• [SOURCE INFORMATION]
*** Begin section ***
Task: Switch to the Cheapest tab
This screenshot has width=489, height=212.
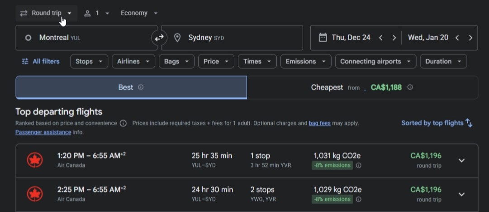Action: pos(362,87)
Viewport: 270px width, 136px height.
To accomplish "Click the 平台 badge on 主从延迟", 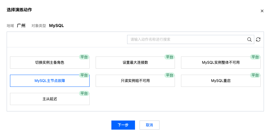I will point(84,93).
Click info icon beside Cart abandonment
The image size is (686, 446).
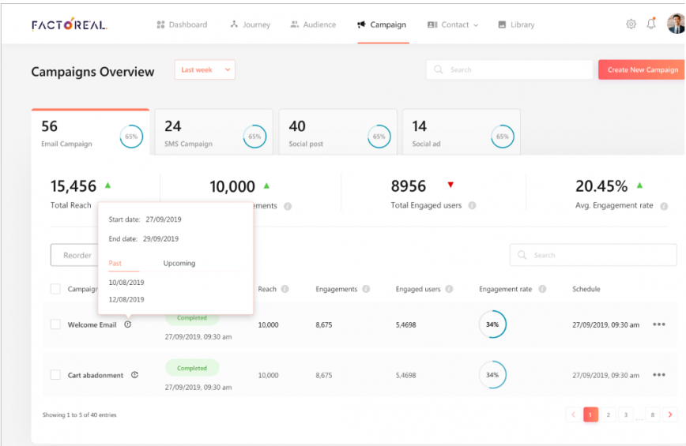(134, 375)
*** End section ***
• [EXERCISE OBJECTIVE]
In the entries above, find the line containing "Click info icon beside Cart abandonment". Transcribe it and every later line to the end, exactly, and leave out the pictures.

• [TASK ANSWER]
Click info icon beside Cart abandonment
The image size is (686, 446).
(134, 375)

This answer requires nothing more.